Records from a data source
.....

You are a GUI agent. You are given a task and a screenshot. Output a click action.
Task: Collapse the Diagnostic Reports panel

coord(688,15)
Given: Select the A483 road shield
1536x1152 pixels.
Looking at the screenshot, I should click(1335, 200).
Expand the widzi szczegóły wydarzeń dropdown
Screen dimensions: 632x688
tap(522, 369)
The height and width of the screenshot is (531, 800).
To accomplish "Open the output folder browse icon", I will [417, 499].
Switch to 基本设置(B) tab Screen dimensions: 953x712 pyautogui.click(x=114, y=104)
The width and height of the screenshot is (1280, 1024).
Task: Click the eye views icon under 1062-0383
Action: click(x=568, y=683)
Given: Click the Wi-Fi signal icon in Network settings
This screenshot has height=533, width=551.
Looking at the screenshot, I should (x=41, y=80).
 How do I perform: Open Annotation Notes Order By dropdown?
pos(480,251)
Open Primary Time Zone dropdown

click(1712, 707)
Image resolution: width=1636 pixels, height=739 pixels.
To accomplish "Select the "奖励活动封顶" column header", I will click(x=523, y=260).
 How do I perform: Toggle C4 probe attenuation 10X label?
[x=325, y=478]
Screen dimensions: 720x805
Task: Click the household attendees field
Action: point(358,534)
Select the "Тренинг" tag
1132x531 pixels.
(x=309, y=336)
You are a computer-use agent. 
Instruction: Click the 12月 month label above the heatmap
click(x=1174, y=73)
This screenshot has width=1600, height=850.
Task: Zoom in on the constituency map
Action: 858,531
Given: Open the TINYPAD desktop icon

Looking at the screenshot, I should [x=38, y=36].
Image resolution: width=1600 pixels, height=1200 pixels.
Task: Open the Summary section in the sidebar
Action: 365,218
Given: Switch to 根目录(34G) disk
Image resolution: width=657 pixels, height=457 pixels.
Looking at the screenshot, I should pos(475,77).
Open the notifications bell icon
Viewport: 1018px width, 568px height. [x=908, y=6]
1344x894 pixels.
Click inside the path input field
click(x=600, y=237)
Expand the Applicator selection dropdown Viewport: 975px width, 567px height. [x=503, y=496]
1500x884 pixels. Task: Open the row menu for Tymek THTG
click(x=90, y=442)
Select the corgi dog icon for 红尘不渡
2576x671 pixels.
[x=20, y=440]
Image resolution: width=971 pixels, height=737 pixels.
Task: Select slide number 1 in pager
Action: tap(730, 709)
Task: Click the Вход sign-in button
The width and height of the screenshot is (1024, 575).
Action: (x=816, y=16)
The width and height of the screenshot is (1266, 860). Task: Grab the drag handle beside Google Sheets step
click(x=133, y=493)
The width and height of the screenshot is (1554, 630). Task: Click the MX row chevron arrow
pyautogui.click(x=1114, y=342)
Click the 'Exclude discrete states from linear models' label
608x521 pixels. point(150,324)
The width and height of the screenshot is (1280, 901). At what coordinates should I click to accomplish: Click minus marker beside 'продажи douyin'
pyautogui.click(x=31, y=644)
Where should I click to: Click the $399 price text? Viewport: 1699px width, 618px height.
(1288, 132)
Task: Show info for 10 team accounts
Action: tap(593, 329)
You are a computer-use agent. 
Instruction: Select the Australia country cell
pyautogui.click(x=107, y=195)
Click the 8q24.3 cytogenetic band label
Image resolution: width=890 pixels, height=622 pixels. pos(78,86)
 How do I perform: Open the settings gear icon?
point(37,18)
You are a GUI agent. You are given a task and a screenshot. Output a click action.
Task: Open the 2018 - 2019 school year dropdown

.....

» **Given task**
Copy out all of the material above line for line, changing nothing.

» **In response**
You are a GUI agent. You are given a task and a screenshot. Output a click action.
Task: Collapse the Diagnostic Reports panel

coord(688,15)
Given: Select the A483 road shield
1536x1152 pixels.
Looking at the screenshot, I should click(1335, 200).
Expand the widzi szczegóły wydarzeń dropdown
Screen dimensions: 632x688
tap(522, 369)
The height and width of the screenshot is (531, 800).
To accomplish "Open the output folder browse icon", I will [417, 499].
Switch to 基本设置(B) tab Screen dimensions: 953x712 pyautogui.click(x=114, y=104)
The width and height of the screenshot is (1280, 1024).
Task: Click the eye views icon under 1062-0383
Action: click(x=568, y=683)
Given: Click the Wi-Fi signal icon in Network settings
This screenshot has height=533, width=551.
Looking at the screenshot, I should (x=41, y=80).
 How do I perform: Open Annotation Notes Order By dropdown?
pos(480,251)
Open Primary Time Zone dropdown

click(1712, 707)
Image resolution: width=1636 pixels, height=739 pixels.
To accomplish "Select the "奖励活动封顶" column header", I will click(x=523, y=260).
 How do I perform: Toggle C4 probe attenuation 10X label?
[x=325, y=478]
Screen dimensions: 720x805
Task: Click the household attendees field
Action: point(358,534)
Select the "Тренинг" tag
1132x531 pixels.
(x=309, y=336)
You are a computer-use agent. 
Instruction: Click the 12月 month label above the heatmap
click(x=1174, y=73)
This screenshot has width=1600, height=850.
Task: Zoom in on the constituency map
Action: 858,531
Given: Open the TINYPAD desktop icon

Looking at the screenshot, I should [x=38, y=36].
Image resolution: width=1600 pixels, height=1200 pixels.
Task: Open the Summary section in the sidebar
Action: 365,218
Given: Switch to 根目录(34G) disk
Image resolution: width=657 pixels, height=457 pixels.
Looking at the screenshot, I should pos(475,77).
Open the notifications bell icon
Viewport: 1018px width, 568px height. [x=908, y=6]
1344x894 pixels.
Click inside the path input field
click(x=600, y=237)
Expand the Applicator selection dropdown Viewport: 975px width, 567px height. [x=503, y=496]
1500x884 pixels. Task: Open the row menu for Tymek THTG
click(x=90, y=442)
Select the corgi dog icon for 红尘不渡
2576x671 pixels.
[x=20, y=440]
Image resolution: width=971 pixels, height=737 pixels.
Task: Select slide number 1 in pager
Action: tap(730, 709)
Task: Click the Вход sign-in button
The width and height of the screenshot is (1024, 575).
Action: (x=816, y=16)
The width and height of the screenshot is (1266, 860). Task: Grab the drag handle beside Google Sheets step
click(x=133, y=493)
The width and height of the screenshot is (1554, 630). Task: Click the MX row chevron arrow
pyautogui.click(x=1114, y=342)
Click the 'Exclude discrete states from linear models' label
608x521 pixels. point(150,324)
The width and height of the screenshot is (1280, 901). At what coordinates should I click to accomplish: Click minus marker beside 'продажи douyin'
pyautogui.click(x=31, y=644)
Where should I click to: Click the $399 price text? Viewport: 1699px width, 618px height.
(1288, 132)
Task: Show info for 10 team accounts
Action: tap(593, 329)
You are a computer-use agent. 
Instruction: Select the Australia country cell
pyautogui.click(x=107, y=195)
Click the 8q24.3 cytogenetic band label
Image resolution: width=890 pixels, height=622 pixels. pos(78,86)
 How do I perform: Open the settings gear icon?
point(37,18)
You are a GUI agent. You are given a task and a screenshot. Output a click action.
Task: Open the 2018 - 2019 school year dropdown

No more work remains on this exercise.